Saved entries
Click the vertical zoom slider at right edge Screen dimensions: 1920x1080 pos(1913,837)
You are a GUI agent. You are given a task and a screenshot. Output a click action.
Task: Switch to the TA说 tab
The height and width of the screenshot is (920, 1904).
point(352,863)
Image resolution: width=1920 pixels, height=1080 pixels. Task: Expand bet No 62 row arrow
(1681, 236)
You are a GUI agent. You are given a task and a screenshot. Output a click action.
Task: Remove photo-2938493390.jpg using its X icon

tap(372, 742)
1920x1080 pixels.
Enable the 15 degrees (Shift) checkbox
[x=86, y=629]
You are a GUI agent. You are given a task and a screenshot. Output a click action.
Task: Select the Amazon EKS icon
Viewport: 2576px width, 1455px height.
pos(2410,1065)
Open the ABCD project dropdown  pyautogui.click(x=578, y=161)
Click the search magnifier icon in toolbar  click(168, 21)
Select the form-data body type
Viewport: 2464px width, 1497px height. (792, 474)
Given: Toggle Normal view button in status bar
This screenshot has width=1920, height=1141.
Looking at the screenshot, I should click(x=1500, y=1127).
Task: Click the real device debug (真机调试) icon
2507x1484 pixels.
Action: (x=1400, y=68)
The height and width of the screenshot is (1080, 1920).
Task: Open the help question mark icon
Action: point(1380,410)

### WHAT YOU WILL DO
An exact transcription of all the entries is needed.

### RESPONSE BELOW
Click the vertical zoom slider at right edge Screen dimensions: 1920x1080 pos(1913,837)
You are a GUI agent. You are given a task and a screenshot. Output a click action.
Task: Switch to the TA说 tab
The height and width of the screenshot is (920, 1904).
point(352,863)
Image resolution: width=1920 pixels, height=1080 pixels. Task: Expand bet No 62 row arrow
(1681, 236)
You are a GUI agent. You are given a task and a screenshot. Output a click action.
Task: Remove photo-2938493390.jpg using its X icon

tap(372, 742)
1920x1080 pixels.
Enable the 15 degrees (Shift) checkbox
[x=86, y=629]
You are a GUI agent. You are given a task and a screenshot. Output a click action.
Task: Select the Amazon EKS icon
Viewport: 2576px width, 1455px height.
pos(2410,1065)
Open the ABCD project dropdown  pyautogui.click(x=578, y=161)
Click the search magnifier icon in toolbar  click(168, 21)
Select the form-data body type
Viewport: 2464px width, 1497px height. (792, 474)
Given: Toggle Normal view button in status bar
This screenshot has width=1920, height=1141.
Looking at the screenshot, I should click(x=1500, y=1127).
Task: Click the real device debug (真机调试) icon
2507x1484 pixels.
Action: (x=1400, y=68)
The height and width of the screenshot is (1080, 1920).
Task: Open the help question mark icon
Action: point(1380,410)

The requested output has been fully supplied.